How Generative AI works

Before we talk about Internet Post Generative-AI let’s discuss first how it works. Generative artificial intelligence creates content by examining and learning from a vast array of online sources, such as blogs, articles, and websites and using LLMs (Large Language Models) to “understand” the content and context within the articles. Through this learning process, it can generate well-organized and coherent written pieces that can later be published on the internet. Generative AI will also (unknowingly) consume and re-train itself from its own previously generated content, thereby creating a potential feedback loop. 

Internet post-generative AI

Thanks to Generative AI, many different applications for crafting AI-content have emerged. Creating content with these tools is so easy that it's increasingly plausible that a substantial proportion of content, including articles and blog posts on the Internet, will be authored by AI systems in the near future. Such a development has the potential to expedite the content creation process and aid writers in producing well-organized and cohesive text more efficiently. From a business perspective, AI-generated content enables the scaling of content output and the preservation of consistency across various channels.

However, the proliferation of AI-generated content comes with its share of disadvantages. As AI-authored content becomes more prevalent, the originality and distinctiveness of human-generated articles may wane, resulting in a standardization of viewpoints and writing styles. Furthermore, the dependence on AI-generated content could stifle critical thinking and imagination, as writers might increasingly rely on AI systems to produce text rather than cultivating their own one-of-a-kind perspectives. 

This may also contribute to reduced accountability and transparency, as discerning the true authorship of a piece and the expertise behind it becomes more complicated. Additionally, the possibility that AI-generated content could perpetuate biases and misinformation, unless properly monitored, raises ethical questions about the influence of such technology on the caliber of information available on the internet.

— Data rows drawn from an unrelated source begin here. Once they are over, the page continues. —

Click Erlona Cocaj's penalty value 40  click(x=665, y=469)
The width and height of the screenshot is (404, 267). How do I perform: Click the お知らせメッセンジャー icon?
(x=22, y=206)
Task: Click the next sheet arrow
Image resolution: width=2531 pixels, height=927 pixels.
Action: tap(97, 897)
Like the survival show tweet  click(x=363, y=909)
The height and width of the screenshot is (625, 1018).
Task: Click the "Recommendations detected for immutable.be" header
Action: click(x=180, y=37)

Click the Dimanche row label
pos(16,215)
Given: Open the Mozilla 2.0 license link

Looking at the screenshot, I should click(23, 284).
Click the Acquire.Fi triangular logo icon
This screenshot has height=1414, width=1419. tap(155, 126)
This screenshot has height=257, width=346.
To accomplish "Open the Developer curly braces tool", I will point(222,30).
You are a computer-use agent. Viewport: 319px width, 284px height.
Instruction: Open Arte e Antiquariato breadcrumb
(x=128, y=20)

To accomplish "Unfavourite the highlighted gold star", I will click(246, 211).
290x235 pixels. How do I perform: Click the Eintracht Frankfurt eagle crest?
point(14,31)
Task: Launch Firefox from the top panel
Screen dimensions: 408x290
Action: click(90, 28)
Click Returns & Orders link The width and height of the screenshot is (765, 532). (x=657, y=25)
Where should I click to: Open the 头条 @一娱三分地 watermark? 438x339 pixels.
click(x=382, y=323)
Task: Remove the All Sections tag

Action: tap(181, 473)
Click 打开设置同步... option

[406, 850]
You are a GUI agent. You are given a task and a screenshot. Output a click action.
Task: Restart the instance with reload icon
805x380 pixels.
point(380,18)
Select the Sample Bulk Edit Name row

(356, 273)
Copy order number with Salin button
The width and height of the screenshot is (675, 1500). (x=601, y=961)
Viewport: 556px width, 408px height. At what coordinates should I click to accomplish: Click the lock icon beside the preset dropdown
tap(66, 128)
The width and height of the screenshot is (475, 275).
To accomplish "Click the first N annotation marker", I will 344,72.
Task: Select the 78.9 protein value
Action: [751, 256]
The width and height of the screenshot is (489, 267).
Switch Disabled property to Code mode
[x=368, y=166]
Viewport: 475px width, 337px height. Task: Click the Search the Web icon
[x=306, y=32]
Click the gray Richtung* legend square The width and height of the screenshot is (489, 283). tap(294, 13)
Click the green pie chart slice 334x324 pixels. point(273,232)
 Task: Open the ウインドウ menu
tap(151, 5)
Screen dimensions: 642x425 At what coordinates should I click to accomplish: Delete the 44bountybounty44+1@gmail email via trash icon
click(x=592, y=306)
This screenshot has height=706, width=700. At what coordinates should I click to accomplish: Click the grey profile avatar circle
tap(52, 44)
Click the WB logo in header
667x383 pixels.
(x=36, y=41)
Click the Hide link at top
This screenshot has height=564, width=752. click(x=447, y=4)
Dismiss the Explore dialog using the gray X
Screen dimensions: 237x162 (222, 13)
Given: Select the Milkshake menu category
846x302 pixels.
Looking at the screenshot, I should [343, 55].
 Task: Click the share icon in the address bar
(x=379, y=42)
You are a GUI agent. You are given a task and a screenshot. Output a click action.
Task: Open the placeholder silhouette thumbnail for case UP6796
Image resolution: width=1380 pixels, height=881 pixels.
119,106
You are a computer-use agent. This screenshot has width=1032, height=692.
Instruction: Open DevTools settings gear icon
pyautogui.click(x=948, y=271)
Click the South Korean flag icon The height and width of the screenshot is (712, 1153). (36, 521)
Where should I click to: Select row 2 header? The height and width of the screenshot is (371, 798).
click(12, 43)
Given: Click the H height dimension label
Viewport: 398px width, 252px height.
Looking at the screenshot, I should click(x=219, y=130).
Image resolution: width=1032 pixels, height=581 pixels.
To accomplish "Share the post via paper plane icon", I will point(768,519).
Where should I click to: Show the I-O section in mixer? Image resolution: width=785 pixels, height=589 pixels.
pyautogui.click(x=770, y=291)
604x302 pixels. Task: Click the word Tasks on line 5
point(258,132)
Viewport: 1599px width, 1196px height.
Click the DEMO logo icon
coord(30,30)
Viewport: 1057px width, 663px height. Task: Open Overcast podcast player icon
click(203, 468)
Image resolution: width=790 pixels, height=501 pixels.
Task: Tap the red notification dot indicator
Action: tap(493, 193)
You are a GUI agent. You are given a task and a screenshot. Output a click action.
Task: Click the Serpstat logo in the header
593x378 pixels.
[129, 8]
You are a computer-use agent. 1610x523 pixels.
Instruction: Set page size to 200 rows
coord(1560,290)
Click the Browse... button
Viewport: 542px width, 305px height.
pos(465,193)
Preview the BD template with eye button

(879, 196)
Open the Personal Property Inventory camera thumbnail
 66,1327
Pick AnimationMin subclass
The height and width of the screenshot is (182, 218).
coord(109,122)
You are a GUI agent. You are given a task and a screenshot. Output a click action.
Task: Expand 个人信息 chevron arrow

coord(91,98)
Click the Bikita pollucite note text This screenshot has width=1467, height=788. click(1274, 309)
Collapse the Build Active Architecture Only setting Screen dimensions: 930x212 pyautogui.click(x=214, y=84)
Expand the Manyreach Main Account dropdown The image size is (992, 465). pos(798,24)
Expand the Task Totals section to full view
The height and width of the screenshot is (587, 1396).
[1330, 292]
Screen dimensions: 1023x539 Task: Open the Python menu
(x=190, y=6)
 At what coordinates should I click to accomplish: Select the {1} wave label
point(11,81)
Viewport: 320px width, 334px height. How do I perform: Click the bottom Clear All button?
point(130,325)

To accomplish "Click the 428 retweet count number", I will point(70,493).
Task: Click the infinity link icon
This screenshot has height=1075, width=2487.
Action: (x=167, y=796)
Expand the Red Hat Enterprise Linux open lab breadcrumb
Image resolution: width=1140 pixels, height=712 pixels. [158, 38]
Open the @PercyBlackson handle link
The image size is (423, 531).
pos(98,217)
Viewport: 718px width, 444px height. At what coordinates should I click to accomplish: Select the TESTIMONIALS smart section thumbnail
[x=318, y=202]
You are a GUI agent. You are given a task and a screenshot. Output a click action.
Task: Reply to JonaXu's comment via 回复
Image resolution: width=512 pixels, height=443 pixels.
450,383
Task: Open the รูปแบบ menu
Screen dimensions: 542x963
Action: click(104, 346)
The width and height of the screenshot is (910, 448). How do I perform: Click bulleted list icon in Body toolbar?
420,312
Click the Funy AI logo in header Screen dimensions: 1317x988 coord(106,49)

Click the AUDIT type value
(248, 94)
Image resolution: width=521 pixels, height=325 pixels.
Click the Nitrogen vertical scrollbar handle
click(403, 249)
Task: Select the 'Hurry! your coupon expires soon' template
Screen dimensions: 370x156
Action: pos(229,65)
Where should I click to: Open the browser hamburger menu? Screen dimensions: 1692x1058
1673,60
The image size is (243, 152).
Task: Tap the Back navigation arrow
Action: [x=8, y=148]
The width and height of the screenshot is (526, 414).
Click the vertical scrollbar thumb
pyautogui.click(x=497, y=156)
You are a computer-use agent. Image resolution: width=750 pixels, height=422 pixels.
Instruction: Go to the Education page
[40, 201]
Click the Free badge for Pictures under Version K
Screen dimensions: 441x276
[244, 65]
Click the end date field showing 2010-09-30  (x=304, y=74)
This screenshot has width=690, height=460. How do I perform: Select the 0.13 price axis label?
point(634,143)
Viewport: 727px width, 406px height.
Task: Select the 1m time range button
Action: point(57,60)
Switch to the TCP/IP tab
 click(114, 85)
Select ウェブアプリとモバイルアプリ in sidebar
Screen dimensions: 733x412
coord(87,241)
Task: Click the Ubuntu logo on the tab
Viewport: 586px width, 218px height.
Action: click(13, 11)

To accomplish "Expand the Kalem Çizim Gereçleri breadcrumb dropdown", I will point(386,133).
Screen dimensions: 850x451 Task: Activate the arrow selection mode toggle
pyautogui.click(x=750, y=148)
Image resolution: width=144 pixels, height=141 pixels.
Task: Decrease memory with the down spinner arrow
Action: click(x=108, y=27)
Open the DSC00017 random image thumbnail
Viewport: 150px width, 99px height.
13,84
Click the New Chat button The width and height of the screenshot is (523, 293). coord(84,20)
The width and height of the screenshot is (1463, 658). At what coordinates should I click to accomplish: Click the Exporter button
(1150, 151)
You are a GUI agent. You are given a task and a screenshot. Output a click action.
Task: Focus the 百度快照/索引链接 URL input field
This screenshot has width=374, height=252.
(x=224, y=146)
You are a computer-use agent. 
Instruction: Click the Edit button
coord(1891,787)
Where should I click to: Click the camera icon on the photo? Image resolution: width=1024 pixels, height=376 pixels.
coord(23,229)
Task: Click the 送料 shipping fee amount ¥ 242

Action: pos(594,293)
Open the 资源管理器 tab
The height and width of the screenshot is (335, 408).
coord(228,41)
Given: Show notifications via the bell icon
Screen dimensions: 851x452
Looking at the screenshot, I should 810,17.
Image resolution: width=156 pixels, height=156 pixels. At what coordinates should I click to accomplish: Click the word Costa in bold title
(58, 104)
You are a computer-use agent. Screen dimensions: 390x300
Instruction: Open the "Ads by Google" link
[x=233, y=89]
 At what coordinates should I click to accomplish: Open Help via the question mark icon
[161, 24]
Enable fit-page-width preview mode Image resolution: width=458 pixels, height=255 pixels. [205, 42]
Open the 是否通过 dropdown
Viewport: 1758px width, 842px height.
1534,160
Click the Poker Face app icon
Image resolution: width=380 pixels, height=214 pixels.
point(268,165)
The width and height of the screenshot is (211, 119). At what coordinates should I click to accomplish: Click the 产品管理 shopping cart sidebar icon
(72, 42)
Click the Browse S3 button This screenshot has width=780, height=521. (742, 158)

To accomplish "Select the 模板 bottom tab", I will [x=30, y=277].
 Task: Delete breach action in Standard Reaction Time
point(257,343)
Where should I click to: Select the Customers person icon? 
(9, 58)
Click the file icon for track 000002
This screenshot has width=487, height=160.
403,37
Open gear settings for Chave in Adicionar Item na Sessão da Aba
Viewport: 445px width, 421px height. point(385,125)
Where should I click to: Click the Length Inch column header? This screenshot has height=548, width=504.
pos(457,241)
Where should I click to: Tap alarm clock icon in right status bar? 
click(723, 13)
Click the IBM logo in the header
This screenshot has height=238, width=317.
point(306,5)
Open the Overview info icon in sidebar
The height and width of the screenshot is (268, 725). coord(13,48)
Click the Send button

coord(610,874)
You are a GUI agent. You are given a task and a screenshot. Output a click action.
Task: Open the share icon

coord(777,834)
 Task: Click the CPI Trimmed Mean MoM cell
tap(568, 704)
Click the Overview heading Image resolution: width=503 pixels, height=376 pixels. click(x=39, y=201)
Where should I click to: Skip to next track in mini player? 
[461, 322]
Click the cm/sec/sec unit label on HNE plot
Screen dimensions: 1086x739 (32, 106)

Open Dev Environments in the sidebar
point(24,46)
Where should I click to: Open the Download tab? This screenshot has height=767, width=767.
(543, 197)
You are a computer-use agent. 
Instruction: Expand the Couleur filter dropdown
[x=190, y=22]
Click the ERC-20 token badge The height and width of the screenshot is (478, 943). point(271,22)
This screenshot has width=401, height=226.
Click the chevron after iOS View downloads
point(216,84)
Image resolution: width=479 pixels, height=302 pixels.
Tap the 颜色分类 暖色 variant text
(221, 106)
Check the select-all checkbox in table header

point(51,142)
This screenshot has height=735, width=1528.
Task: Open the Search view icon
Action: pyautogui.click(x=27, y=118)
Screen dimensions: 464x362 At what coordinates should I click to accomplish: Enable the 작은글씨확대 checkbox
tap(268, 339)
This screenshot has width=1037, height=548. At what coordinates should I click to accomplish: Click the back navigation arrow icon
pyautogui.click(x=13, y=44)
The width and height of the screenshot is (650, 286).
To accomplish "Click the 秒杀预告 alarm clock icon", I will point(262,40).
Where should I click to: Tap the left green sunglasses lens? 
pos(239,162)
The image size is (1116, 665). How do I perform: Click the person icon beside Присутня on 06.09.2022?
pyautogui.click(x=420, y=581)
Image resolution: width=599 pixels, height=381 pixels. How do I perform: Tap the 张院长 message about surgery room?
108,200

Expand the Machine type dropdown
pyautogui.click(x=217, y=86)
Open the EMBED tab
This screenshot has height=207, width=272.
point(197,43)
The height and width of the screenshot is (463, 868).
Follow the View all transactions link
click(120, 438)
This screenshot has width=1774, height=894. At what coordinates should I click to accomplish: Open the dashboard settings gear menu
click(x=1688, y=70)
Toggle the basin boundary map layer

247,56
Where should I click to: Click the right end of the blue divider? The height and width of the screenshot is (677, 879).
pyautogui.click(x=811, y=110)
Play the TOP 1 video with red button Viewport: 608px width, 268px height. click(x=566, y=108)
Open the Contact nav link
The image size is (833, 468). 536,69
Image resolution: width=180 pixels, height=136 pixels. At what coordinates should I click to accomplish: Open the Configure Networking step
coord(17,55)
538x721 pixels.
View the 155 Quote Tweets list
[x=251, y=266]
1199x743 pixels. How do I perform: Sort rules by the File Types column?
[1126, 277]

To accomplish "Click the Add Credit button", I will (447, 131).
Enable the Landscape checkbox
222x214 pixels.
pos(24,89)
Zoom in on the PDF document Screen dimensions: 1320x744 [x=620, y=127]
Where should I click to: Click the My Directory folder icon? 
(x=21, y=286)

This is why Geoffrey Hinton, known by many as the “Godfather of Artificial Intelligence”, calls misinformation as one of top risks associated with AI.

Valuing original content

As the Internet becomes saturated with content generated by AI, the value of original, human-written content increases significantly. It is crucial for people to be able to distinguish between content created by humans and content generated as a response to prompts from AI language models like ChatGPT. While reputable websites and journals, such as The Wall Street Journal and The Washington Post, may not face trust issues, other websites or blogs can benefit significantly from demonstrating that their content is not simply copied from ChatGPT outputs. In order to build trust with their audience, writers must find ways to prove the originality of their content.

Original content is valuable not only for users but also for large language models (LLMs) and search engines like Google. Prioritizing the use of original content in training LLMs and search algorithms is essential, as relying on outputs from their own models can lead to a phenomenon known as "self-training" in machine learning. This approach may result in error propagation, where the model unintentionally reinforces its own mistakes and biases if the initial predictions are inaccurate or biased. Thus, it is essential to emphasize the importance of original content for both users and AI systems.

How industries evolve

When considering the future solutions to the challenges posed by generative AI, it is helpful to examine how industries have responded to major inventions in the past. For instance, the introduction of modern-day credit cards provided widespread access to easy credit, but it also came with risks. As a result, innovations such as FICO scores and fraud detection mechanisms were developed and continually improved to make credit cards more secure.

Similarly, the invention of the Internet connected people worldwide, but it also introduced new risks, leading to the birth and growth of the cybersecurity industry. The same pattern is expected with generative AI, which offers numerous benefits but also requires innovations to mitigate its risks. One such challenge is the reliable detection of original content. In response, it is anticipated that significant advancements and successful companies will emerge in this space, dedicated to addressing this particular issue.